-- START RECORDS FOR THIS EXERCISE --
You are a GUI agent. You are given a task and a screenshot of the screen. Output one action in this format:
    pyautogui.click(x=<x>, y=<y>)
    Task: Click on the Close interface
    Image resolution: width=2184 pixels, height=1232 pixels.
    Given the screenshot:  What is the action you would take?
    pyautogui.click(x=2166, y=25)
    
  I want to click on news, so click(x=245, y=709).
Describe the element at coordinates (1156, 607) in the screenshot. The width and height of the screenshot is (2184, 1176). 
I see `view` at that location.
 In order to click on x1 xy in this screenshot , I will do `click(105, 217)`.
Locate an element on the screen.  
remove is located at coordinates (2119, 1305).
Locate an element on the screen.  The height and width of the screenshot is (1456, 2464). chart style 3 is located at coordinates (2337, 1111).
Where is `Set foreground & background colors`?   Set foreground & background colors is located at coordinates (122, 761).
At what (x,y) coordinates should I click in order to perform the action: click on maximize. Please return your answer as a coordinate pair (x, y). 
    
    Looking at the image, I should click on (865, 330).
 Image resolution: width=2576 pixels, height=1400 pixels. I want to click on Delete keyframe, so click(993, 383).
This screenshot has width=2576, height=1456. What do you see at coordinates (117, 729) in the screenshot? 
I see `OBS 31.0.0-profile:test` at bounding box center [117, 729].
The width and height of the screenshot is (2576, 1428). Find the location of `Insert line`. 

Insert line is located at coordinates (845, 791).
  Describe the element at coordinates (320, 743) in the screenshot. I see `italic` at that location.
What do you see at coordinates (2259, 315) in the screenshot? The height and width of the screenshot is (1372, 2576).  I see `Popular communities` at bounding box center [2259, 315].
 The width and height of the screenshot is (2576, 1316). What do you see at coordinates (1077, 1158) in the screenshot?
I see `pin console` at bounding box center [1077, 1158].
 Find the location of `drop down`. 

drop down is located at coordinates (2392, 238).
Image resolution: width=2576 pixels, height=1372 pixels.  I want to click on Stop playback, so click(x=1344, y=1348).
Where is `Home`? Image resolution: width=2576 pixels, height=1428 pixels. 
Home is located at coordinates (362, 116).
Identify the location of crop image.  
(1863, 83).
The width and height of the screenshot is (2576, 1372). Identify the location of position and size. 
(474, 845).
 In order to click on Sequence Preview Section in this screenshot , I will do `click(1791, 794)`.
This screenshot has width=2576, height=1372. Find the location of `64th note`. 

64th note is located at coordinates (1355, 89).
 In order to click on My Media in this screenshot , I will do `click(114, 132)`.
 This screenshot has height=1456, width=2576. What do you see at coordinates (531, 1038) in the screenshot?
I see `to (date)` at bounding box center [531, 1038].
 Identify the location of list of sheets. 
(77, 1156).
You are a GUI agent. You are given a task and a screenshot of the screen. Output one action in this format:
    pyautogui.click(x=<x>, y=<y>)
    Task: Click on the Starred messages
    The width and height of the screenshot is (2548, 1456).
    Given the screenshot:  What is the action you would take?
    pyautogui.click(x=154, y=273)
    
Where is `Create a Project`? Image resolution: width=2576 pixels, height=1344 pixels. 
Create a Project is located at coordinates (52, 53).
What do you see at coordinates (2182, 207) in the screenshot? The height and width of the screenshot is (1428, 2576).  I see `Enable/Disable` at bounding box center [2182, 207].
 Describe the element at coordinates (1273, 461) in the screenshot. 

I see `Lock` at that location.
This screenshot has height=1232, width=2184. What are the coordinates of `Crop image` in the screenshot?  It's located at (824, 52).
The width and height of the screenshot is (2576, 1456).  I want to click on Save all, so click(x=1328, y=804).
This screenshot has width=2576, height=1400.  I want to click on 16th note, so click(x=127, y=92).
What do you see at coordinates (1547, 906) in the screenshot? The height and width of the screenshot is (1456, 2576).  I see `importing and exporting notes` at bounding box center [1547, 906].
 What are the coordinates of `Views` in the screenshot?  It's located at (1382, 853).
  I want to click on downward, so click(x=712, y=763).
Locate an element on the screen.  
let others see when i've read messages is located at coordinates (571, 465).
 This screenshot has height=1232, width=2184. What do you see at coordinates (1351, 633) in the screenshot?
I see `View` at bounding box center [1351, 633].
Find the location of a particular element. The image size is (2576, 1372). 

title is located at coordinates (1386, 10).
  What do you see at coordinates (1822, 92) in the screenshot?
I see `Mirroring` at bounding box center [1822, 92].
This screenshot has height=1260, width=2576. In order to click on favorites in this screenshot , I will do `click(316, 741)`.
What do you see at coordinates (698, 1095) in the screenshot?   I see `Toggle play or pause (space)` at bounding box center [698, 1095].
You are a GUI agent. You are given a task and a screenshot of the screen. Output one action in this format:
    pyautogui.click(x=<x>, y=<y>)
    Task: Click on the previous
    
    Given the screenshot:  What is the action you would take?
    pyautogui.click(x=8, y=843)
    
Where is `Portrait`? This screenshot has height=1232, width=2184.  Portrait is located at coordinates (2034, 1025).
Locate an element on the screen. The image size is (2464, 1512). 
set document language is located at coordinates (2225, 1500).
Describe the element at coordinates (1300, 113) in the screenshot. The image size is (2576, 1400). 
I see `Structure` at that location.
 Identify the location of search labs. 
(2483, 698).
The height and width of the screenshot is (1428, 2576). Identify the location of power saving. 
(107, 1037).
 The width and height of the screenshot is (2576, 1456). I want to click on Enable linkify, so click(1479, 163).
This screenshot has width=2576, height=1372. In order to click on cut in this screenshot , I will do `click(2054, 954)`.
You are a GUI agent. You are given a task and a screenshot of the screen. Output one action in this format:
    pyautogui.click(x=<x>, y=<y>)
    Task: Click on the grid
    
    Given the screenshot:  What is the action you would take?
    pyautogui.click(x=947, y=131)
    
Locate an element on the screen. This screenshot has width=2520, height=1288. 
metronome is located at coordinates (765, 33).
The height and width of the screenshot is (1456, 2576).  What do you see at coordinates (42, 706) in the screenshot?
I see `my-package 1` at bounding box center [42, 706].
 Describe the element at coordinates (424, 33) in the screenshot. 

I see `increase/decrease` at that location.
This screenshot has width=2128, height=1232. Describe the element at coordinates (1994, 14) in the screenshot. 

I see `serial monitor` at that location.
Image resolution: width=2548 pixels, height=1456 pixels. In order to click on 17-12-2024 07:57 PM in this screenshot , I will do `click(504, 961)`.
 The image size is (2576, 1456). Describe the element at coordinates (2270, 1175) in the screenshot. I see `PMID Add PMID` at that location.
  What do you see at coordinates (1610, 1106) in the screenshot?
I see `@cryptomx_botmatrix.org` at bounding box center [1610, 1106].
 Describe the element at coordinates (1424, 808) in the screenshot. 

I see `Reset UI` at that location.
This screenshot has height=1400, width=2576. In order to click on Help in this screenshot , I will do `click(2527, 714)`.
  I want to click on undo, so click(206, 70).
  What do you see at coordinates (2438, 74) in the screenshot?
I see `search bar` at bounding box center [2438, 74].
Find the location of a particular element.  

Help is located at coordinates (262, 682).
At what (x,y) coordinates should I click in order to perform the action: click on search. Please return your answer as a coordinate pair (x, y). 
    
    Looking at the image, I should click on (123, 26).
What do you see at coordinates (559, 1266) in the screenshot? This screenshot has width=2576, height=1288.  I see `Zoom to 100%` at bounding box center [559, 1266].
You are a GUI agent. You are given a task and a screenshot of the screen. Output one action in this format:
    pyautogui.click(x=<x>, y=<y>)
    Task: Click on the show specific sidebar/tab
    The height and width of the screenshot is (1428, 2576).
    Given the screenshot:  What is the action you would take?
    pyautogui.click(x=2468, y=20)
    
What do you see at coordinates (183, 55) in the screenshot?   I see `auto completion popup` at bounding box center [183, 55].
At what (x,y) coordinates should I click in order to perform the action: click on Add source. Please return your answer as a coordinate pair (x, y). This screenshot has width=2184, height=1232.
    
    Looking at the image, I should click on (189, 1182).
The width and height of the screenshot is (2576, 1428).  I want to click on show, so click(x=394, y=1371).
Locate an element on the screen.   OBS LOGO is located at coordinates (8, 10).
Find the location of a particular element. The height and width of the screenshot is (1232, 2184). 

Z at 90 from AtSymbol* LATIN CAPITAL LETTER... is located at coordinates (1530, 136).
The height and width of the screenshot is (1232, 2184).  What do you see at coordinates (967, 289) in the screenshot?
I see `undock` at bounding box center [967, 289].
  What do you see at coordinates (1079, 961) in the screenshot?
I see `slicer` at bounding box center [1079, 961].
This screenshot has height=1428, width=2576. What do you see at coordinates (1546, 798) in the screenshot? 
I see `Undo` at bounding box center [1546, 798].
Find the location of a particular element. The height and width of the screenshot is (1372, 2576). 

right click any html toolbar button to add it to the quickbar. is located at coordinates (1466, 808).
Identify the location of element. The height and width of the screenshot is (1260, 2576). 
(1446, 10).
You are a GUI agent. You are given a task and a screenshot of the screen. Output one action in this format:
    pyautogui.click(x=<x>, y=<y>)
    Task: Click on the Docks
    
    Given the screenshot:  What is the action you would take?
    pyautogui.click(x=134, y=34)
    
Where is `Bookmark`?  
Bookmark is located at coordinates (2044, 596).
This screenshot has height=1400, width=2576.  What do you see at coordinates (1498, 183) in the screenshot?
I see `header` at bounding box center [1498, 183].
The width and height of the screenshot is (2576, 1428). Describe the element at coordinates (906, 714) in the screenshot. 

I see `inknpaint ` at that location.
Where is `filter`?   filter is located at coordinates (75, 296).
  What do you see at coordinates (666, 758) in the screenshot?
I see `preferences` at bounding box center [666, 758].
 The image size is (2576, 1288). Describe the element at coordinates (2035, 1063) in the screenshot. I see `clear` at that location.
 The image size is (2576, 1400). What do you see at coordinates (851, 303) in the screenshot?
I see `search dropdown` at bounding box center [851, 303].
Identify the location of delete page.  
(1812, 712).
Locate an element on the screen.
-- END RECORDS FOR THIS EXERCISE --
■ **WORK TO DO**: Select each line of the listing above that contains the word "perform", treating uppercase and lowercase as distinct.

■ **COMPLETE OUTPUT**:
At what (x,y) coordinates should I click in order to perform the action: click on maximize. Please return your answer as a coordinate pair (x, y). 
At what (x,y) coordinates should I click in order to perform the action: click on search. Please return your answer as a coordinate pair (x, y). 
At what (x,y) coordinates should I click in order to perform the action: click on Add source. Please return your answer as a coordinate pair (x, y). This screenshot has width=2184, height=1232.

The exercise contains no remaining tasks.